§ **Information supplied**
━━━━━━━━━━━━━━━━
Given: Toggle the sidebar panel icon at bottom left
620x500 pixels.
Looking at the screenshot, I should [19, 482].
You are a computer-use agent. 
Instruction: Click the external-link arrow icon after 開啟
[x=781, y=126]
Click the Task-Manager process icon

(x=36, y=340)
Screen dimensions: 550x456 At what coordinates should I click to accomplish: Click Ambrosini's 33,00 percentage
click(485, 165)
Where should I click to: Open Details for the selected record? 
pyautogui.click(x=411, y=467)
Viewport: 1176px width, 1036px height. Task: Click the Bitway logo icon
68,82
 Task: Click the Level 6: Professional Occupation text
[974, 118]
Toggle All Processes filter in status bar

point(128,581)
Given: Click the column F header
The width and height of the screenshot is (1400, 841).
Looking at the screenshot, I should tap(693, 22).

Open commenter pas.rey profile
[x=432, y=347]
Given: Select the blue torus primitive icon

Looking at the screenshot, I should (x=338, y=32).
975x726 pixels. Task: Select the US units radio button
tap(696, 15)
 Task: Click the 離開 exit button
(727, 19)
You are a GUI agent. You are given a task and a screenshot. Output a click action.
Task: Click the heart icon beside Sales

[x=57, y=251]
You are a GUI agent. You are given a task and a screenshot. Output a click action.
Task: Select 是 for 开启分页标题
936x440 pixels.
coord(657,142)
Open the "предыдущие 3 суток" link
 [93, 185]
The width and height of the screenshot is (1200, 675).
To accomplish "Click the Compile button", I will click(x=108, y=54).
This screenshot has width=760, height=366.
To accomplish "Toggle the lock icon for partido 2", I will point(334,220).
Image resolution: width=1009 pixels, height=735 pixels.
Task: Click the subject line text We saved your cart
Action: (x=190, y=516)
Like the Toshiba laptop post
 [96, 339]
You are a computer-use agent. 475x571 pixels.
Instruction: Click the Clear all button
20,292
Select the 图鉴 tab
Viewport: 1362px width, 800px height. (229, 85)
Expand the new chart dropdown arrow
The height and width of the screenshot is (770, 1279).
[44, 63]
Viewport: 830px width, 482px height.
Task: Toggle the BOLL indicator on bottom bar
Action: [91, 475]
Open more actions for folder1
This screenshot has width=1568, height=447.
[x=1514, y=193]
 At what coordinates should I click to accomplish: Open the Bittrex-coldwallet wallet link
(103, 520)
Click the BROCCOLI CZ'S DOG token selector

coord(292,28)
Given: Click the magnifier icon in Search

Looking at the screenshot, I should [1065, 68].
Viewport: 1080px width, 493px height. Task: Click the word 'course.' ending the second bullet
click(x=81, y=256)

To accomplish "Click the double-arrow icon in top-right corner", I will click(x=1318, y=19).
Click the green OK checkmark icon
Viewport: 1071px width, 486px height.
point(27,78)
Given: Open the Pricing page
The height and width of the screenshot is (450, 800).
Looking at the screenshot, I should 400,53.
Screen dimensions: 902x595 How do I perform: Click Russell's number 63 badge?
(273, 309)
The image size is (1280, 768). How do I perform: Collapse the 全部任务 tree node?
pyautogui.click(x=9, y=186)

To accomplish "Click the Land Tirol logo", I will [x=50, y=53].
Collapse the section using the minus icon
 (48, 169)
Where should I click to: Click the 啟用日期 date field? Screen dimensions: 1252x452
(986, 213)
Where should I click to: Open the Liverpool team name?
━━━━━━━━━━━━━━━━
§ **How to complete this task**
Where the string "computer" appears in a line of the entries above, return that line.

§ **Response to this task**
You are a computer-use agent. 
You are a computer-use agent. 475x571 pixels.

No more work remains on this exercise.